Deep Security Manager provides additional settings on the Administration > System Settings > Updates page that affect how relays are used to perform security updates.

Security updates

  • Download Patterns for all Regions: If you are operating in multi-tenancy mode and any of your tenants are in other regions, select this option. If this option is deselected, a relay will only download and distribute patterns for the region (locale) that Deep Security Manager was installed in.
  • Use the Primary Tenant Relay Group as my Default Relay Group: Use the Primary Tenant Relay group. By default, the primary tenant gives other tenants access to its relays. This way, tenants don't need to set up their own relays. If you don't want other tenants to share the primary tenant's relays, deselect this option and create separate relays for other tenants.
    If this option is deselected, when you click Administration > Updates > Relay Groups, the relay group name will be "Default Relay Group" rather than "Primary Tenant Relay Group".
    This setting appears only if you have enabled multi-tenant mode.

For information about other security update settings, see Get and distribute security updates.

Remove relay functionality from an agent

You might want to remove the relay functionality from a relay-enabled agent if:

  • You are noticing communication delays because there are too many relay-enabled agents in your environment.
  • The computer where the agent is installed does not meet the minimum system requirements for relay functionality.

Deep Security uses relays to store data when a virtual machine protected by a Deep Security Virtual Appliance is being migrated by vMotion.
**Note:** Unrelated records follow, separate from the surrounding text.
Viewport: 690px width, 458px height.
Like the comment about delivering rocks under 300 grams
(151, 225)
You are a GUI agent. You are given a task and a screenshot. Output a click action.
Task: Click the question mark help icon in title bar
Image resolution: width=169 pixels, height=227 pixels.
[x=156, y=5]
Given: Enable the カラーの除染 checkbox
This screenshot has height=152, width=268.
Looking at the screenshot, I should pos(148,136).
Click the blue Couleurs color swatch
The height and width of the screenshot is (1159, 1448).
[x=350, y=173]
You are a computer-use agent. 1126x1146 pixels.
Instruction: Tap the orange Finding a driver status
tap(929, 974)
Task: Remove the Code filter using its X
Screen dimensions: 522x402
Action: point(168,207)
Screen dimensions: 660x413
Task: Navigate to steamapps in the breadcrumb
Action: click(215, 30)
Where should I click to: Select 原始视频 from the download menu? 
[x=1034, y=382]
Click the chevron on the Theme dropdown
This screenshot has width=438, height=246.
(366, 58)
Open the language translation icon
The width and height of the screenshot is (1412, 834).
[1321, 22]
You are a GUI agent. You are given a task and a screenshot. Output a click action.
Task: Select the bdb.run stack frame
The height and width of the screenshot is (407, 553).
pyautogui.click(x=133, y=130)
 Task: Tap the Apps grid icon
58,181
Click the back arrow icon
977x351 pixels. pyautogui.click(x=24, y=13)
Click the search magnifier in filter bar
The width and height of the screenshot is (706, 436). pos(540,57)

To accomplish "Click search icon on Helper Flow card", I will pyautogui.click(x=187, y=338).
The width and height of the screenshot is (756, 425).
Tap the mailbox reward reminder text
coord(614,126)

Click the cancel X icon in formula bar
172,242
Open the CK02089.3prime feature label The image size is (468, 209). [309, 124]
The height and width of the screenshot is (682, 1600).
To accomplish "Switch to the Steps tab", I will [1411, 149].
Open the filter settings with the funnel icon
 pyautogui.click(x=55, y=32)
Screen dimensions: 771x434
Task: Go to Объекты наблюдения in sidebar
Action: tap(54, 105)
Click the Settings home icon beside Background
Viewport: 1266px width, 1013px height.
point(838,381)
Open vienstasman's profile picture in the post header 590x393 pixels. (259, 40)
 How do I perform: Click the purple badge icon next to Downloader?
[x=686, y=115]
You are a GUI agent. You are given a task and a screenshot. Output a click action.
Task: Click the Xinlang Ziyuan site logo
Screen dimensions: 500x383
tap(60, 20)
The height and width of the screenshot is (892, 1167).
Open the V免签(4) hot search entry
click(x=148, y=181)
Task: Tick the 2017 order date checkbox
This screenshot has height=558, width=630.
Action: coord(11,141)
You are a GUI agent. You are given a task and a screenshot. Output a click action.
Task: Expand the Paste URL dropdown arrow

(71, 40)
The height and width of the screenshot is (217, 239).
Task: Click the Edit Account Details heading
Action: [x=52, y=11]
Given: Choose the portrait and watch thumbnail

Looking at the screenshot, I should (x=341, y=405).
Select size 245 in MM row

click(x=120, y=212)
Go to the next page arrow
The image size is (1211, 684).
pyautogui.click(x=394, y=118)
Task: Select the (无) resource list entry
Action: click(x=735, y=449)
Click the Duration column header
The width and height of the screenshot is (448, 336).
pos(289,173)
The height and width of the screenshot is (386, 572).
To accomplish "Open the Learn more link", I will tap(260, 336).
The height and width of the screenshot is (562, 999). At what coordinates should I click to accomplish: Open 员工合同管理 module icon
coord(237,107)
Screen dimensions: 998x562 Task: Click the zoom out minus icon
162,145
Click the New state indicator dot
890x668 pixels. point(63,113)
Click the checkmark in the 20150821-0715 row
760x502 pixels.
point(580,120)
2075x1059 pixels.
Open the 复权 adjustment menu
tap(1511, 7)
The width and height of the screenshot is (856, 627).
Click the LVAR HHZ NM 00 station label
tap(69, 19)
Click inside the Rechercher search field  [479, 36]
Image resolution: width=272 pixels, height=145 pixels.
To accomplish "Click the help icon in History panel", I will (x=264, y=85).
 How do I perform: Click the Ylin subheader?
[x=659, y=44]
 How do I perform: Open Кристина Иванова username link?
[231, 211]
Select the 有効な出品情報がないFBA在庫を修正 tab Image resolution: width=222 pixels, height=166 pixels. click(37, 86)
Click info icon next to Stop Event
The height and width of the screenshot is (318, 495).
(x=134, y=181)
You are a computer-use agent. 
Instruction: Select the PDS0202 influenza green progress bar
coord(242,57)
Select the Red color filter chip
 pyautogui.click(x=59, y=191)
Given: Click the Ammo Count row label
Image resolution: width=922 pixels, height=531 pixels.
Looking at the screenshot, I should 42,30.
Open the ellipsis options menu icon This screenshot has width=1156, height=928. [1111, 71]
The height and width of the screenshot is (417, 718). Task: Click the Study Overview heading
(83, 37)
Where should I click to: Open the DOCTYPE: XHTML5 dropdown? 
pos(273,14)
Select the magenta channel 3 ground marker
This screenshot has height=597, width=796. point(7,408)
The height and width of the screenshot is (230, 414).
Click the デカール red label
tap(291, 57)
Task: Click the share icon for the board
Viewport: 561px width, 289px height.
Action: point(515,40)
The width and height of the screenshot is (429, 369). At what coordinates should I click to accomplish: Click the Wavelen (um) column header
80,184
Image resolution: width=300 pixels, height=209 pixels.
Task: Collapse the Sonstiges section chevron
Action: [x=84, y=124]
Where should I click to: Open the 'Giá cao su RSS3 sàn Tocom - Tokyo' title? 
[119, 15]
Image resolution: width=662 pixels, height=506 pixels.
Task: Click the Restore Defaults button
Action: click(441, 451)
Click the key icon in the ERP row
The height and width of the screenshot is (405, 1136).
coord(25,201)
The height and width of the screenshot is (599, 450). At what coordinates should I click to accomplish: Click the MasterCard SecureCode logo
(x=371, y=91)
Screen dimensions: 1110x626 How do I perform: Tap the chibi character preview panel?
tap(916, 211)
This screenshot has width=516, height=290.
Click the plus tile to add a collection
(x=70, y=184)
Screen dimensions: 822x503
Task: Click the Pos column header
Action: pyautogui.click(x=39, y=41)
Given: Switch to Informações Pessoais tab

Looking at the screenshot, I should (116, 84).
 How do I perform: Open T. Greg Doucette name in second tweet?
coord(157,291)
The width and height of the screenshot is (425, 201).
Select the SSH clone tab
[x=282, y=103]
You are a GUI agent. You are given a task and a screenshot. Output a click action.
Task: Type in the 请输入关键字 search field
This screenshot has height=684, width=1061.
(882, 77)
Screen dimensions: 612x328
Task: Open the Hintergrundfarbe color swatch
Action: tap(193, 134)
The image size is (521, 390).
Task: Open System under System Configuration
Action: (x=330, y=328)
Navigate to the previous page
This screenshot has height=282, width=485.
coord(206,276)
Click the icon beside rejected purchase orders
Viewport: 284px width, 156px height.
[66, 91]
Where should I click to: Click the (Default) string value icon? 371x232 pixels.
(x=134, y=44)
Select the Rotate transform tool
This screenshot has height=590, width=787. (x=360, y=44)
If your deployment uses vMotion to migrate virtual machines, removing the relay functionality from a given agent may result in a loss of protection to the migrated virtual machine as well as loss of the security events of the virtual appliance .

  1. Go to Administration > Updates > Relay Management.
  2. Click the arrow next to the relay group with the computer you want to remove relay functionality from.
  3. Click on the computer, and then click Remove Relay.

    The agent status will change to "Disabling" and the relay functionality will be removed from the agent.

    It may take up to 15 minutes for the relay functionality to be removed from the agent. If the agent is in the "disabling" state for significantly longer than this, deactivate and reactivate the agent to finish removing relay functionality from the agent.